Pilot sandbox - rp.session.login5.matitov.019546.0000.tar.gz

andre-merzky commented 1 year ago

Could it be that some modules are not loaded? The raptor env is based on bs0_pre.env, and that point the pre_exec part of the resource config is not done, yet. The prepare_env call should probably use the same pre_exec sequence.

Env setup remains a pain :-( It might be easier to manually prepare an env to be used by the pilot and raptor (basically the client env + mpi4py).

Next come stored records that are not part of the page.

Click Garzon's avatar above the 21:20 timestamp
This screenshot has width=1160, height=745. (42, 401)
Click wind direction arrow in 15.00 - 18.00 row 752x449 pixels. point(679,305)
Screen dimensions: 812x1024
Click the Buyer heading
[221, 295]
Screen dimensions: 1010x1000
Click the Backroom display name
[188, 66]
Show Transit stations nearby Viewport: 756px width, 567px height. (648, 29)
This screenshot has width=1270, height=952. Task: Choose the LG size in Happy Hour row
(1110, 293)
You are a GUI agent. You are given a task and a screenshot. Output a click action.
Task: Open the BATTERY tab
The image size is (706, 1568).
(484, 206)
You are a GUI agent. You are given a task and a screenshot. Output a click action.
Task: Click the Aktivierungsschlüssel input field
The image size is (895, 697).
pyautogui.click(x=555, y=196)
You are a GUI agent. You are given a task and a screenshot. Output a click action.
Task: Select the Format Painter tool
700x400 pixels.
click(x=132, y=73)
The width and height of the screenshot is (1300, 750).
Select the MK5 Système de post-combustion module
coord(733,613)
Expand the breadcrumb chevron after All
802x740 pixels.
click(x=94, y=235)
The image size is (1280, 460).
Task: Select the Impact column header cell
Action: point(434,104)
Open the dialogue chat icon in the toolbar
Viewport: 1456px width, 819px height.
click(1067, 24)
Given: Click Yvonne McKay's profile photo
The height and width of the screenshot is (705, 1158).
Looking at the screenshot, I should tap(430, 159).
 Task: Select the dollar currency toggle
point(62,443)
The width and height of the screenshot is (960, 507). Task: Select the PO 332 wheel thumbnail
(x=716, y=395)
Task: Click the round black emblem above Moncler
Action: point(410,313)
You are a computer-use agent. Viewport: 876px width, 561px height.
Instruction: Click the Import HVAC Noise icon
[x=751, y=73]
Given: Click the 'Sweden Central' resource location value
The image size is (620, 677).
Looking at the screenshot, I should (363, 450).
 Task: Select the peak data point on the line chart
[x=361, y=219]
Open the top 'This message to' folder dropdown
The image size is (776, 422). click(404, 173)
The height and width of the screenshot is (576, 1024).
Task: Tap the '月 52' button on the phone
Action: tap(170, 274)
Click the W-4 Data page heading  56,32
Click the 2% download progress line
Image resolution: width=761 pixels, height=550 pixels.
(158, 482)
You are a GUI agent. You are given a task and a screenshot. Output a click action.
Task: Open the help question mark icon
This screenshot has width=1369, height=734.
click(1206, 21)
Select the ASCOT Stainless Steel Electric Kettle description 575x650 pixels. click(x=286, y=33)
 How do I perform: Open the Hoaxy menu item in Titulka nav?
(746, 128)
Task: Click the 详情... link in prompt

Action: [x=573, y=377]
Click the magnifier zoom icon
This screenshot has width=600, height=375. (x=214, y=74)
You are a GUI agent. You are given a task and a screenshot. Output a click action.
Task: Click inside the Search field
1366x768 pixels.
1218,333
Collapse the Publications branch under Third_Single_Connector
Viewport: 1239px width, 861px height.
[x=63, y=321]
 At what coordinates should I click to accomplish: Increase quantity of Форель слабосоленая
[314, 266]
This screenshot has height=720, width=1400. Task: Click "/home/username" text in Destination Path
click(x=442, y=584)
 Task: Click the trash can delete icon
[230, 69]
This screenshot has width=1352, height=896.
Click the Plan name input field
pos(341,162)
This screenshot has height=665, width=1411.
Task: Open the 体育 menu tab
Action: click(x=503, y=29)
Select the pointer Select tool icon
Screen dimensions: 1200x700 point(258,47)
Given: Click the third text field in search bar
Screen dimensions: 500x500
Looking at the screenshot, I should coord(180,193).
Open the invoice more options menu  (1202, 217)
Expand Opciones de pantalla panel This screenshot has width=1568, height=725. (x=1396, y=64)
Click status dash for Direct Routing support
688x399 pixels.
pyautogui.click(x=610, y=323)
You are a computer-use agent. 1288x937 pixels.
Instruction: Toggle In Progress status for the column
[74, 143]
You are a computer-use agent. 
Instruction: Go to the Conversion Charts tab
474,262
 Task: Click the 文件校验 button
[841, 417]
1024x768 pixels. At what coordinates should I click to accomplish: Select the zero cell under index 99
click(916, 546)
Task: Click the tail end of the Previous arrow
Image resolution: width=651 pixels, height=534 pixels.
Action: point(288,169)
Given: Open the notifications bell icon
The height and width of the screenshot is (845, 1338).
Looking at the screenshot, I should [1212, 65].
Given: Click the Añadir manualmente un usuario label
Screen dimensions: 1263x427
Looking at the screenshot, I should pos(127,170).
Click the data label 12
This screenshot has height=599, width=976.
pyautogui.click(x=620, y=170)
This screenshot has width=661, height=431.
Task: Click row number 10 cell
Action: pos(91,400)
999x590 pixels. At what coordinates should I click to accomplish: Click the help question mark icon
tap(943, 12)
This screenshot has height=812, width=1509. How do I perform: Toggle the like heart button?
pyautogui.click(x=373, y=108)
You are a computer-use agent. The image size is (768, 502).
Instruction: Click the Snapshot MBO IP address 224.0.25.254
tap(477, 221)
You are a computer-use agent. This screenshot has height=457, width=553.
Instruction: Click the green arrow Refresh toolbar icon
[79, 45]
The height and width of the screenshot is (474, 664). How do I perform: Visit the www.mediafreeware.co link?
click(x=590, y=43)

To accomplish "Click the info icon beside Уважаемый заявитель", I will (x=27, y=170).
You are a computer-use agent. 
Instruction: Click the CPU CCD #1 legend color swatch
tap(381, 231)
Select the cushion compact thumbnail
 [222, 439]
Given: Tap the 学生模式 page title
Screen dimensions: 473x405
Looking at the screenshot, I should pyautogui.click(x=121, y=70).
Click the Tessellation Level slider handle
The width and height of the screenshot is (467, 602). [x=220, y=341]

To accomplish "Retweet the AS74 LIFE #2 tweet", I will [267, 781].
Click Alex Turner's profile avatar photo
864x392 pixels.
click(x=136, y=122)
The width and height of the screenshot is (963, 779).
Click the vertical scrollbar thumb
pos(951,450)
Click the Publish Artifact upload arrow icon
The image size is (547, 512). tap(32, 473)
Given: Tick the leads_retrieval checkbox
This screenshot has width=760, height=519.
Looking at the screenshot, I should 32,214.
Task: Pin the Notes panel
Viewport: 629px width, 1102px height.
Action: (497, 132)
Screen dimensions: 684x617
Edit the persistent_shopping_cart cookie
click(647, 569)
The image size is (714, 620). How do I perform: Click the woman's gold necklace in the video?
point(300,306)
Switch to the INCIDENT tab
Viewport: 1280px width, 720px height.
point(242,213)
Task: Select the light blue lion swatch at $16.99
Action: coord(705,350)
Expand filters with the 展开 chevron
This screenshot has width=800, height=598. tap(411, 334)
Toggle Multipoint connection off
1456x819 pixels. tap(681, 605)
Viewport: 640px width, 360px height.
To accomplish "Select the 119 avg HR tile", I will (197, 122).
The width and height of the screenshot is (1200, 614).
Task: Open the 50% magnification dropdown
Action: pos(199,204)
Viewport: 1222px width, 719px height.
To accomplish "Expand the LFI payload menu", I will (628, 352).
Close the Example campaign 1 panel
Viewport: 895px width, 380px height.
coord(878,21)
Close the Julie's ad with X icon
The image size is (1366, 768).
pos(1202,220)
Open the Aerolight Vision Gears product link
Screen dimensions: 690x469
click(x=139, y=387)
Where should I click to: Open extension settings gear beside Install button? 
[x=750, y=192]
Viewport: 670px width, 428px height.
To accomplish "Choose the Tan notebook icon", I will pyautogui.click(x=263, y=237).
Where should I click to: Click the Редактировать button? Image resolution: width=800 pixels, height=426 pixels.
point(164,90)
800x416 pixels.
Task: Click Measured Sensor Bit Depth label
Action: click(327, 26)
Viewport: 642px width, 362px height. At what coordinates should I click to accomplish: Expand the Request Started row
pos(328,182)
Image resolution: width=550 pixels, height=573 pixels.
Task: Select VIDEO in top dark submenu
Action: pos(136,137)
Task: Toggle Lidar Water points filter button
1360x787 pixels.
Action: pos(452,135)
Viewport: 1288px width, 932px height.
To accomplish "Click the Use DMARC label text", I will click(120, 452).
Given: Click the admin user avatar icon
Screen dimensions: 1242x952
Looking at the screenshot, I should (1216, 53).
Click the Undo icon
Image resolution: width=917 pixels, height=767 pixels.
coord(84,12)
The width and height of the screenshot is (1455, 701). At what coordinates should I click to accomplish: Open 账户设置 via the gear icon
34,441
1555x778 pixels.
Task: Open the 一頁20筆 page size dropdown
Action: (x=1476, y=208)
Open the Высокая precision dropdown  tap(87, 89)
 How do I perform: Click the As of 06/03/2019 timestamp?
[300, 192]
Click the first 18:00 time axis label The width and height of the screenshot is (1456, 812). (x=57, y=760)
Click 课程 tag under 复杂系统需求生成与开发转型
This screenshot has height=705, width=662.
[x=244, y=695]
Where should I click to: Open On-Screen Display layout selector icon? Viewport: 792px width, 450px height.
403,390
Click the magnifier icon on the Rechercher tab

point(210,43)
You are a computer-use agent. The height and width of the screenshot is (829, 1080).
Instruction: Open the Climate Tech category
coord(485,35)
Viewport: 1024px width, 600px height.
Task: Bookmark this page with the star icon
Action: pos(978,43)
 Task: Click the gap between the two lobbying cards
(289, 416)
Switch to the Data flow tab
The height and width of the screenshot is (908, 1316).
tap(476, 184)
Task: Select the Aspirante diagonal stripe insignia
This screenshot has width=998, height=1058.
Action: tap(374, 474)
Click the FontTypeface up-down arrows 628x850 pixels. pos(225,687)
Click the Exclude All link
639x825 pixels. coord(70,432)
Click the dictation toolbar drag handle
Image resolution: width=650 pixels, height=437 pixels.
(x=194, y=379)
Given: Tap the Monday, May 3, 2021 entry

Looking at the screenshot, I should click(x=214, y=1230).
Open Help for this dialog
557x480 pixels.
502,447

mtitov commented 1 year ago

Issue was in LD_LIBRARY_PATH env variable, we do reset it within ...worker.0000.exec.sh after starting it by a corresponding launch method (jsrun and mpirun). After adding the following for a worker task, then basic RAPTOR example worked fine "pre_exec" : ["export LD_LIBRARY_PATH=/sw/summit/spack-envs/base/opt/linux-rhel8-ppc64le/gcc-9.1.0/spectrum-mpi-10.4.0.3-20210112-6jbupg3thjwhsabgevk6xmwhd2bbyxdc/container/../lib/pami_port:${LD_LIBRARY_PATH}"]

p.s.

mturilli commented 1 year ago

Found a workaround, needs a general-purpose solution.